Facebook, Google, and Twitter will testify on ads and other content Russian agents used to foment discord among Americans during the election season before the Senate and House Intelligence committees on Wednesday.
Prepared remarks — shared with Congress and obtained by the media — also reveal that Russian agents uploaded more than 1,000 videos to Google’s YouTube platform. Google plans to confirm that it can link about $4,700 worth of additional ads to Russia.
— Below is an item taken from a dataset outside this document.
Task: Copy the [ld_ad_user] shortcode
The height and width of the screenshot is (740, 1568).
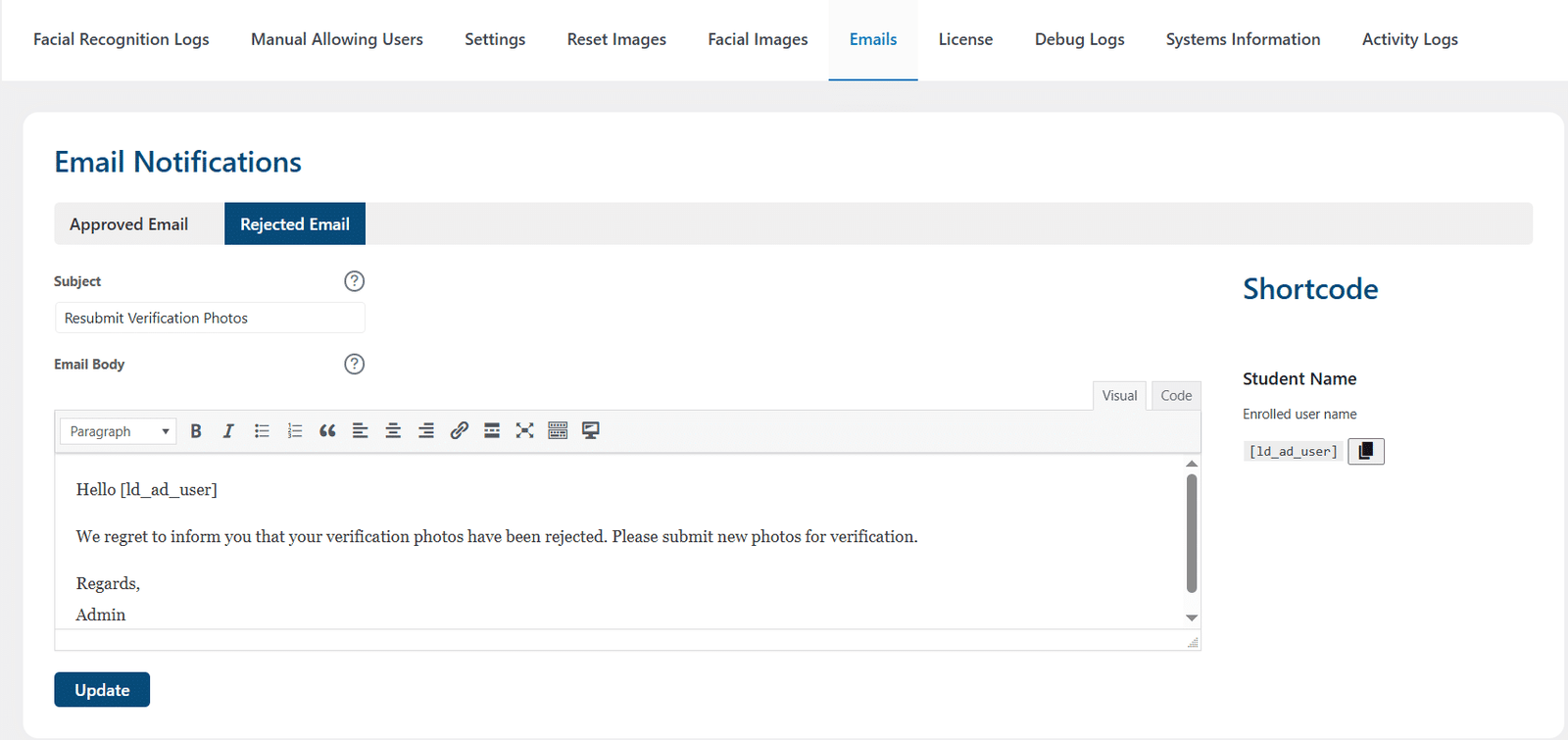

The Facebook content includes ads and organic posts created by users backed by the Russian government to sow discord among U.S. voters on hot-button issues like gun violence and immigration. A group linked with the Kremlin disseminated about 80,000 pieces of divisive content that was shared, eventually reaching 126 million people. That may seem like a striking number, but Facebook plans to show that it is a tiny percentage of the overall content its platform hosts. Google and Twitter plan to employ a similar strategy, according to Recode.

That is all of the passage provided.